Fragmento proporcionado:
◇ ◇ ◇ ◇ ◇

Un curioso argumento se repite en torno de los miembros del gobierno nacional que van apareciendo como protagonistas de conductas inapropiadas (por decirlo de un modo elegante). A medida que asoman cuentas, depósitos y empresas en paraísos fiscales, a poco que se comprueban conflictos de intereses o que quedan en la niebla cuestiones vinculadas a oscuras comisiones, como las de Odebrecht, a equívocas compraventa de empresas de energía eléctrica o a vinculaciones con líneas aéreas low-cost que ganan rutas generosamente, se dice y se repite que nada de eso importa, porque se trata de hechos anteriores al de-sempeño en la gestión pública de las personas involucradas.

◇ ◇ ◇ ◇ ◇

Filas proporcionadas:
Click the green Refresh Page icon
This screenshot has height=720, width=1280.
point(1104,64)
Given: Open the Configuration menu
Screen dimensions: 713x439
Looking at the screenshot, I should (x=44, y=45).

◇ ◇ ◇ ◇ ◇

Objetivo 1:
Responde, según el fragmento sobre los miembros del gobierno nacional:
(a) ¿Qué empresa se nombra al hablar de oscuras comisiones?
(b) ¿Qué clase de líneas aéreas se menciona?
(c) ¿Qué argumento se repite para afirmar que nada de eso importa?
Objetivo 2: Edita el fragmento sobre los miembros del gobierno nacional desde "Un curioso argumento" hasta "las personas involucradas." y sustituye "conductas inapropiadas" por "conductas reprochables".
Objetivo 3: Continúa el fragmento sobre los miembros del gobierno nacional a partir de su última oración.

Resultado 1:
(a) Odebrecht.
(b) Líneas aéreas low-cost que ganan rutas generosamente.
(c) Que se trata de hechos anteriores al desempeño de las personas involucradas en la gestión pública.

Resultado 2:
Un curioso argumento se repite en torno de los miembros del gobierno nacional que van apareciendo como protagonistas de conductas reprochables (por decirlo de un modo elegante). A medida que asoman cuentas, depósitos y empresas en paraísos fiscales, a poco que se comprueban conflictos de intereses o que quedan en la niebla cuestiones vinculadas a oscuras comisiones, como las de Odebrecht, a equívocas compraventa de empresas de energía eléctrica o a vinculaciones con líneas aéreas low-cost que ganan rutas generosamente, se dice y se repite que nada de eso importa, porque se trata de hechos anteriores al de-sempeño en la gestión pública de las personas involucradas.

Resultado 3:
Quizás esta coartada sea otra creación del sofista, o los sofistas, que pergeñan la comunicación oficial, maquillan la imagen gubernamental cuando se deteriora o pescan ideas en esos estanques llamados “focus groups”. Y puede ocurrir que, para alguna o para mucha gente, sea suficiente. Sin embargo, suena como esos panegíricos post mortem que convierten a cualquiera, incluso a comprobados corruptos, perversos o delincuentes, en personas llenas de virtudes. Recuerdan al título de La muerte le sienta bien, aquella aguda comedia de 1992 con Meryl Streep y Goldie Hwan, dirigida por Robert Zemeckis. En este caso pareciera que pertenecer al elenco gubernamental sienta bien, borra acciones de la pasada vida privada y convierte a todos en virtuosos. Estar en el “mejor equipo de los últimos cincuenta años” equivaldría entonces a una mágica transformación.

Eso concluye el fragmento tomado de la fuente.